薬物療法には化学療法とホルモン療法、そして新しい治療法の分子標的療法の3つに分けられます。
そして薬物療法が行われる場合も3つのケースで行います。そのケースは@手術前化学療法A手術後療法B手術ができない場合の乳がん治療です。
まずはそれぞれの治療法の内容と特徴です。
化学療法
抗がん剤治療のことです。癌細胞に直接働き癌を死滅させる効果があります。
抗がん剤の種類も何種類もあり一回に複数の抗がん剤を投与することもあります。注射で投与するタイプと内服するタイプがあります。
全身療法のため正常である細胞にも作用してしまうため抗がん剤治療は副作用が患者に大きな負担となってしまうこともありますので事前に医師と相談し、副作用の内容・投与法を理解することが必要でしょう。
ホルモン療法
乳がんは女性ホルモン(エストロゲンとプロゲステロン)の働きにより活発に動きまわることがわかっています。

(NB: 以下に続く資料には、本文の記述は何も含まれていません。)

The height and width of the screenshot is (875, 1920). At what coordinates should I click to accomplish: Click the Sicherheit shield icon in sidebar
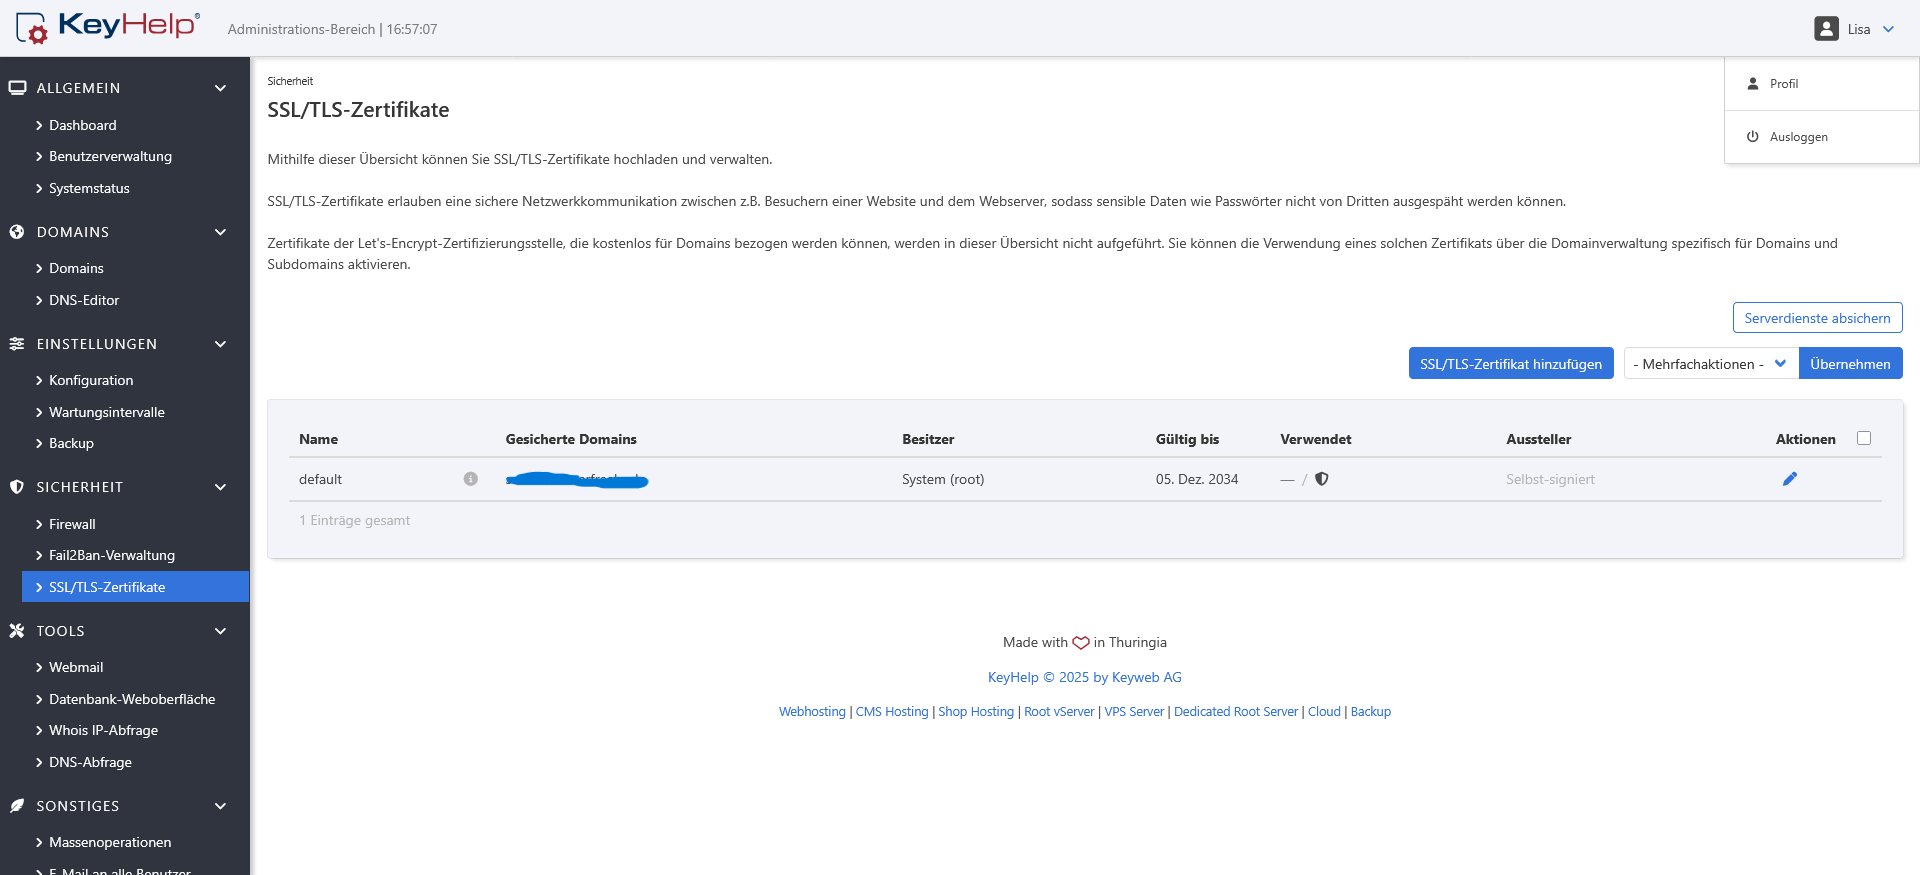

つまり女性ホルモンなくしては乳がんは元気に動きまわれないというわけです。(全ての乳がんがそうなわけではありませんが、約7割がそうであると結果があるそうです)
そこでこの女性ホルモンの供給をなんとか阻害して癌の活発な動きを止めようというのがホルモン療法です。
そのためには乳がんが女性ホルモンの影響を受けているのかどうかを知る必要があります。もし女性ホルモンの影響を受けやすい癌だということがわかればホルモン療法の効果を期待できるということになります。
このように女性ホルモンの影響を受けやすい乳がんのことをホルモン感受性乳がん又はホルモン依存性乳がんと呼びます。
ホルモン剤としては抗エストロゲン剤(タキモシフェン)やアロマターゼ阻害剤などがよく知られています。ホルモン療法は化学療法に比べ副作用が少ないが特徴です。
分子標的療法(ハーセプチン)
比較的新しい画期的な治療法です。全乳がんのうち20%〜30%程の乳がん細胞は癌の表面にHER2というたんぱく質を持っています。
このたんぱく質は乳がんの増殖に関係しており癌の活性化に大きく関与しています。この治療法はそのたんぱく質に直接働きかけ、そのたんぱく質を分子レベルで狙い撃ちししようという試みです。
癌を死滅させるというよりも癌の再発・進行を遅くさせる効果を期待できます。しかし、HER2を持っている乳がんのみにしか効果を期待できません。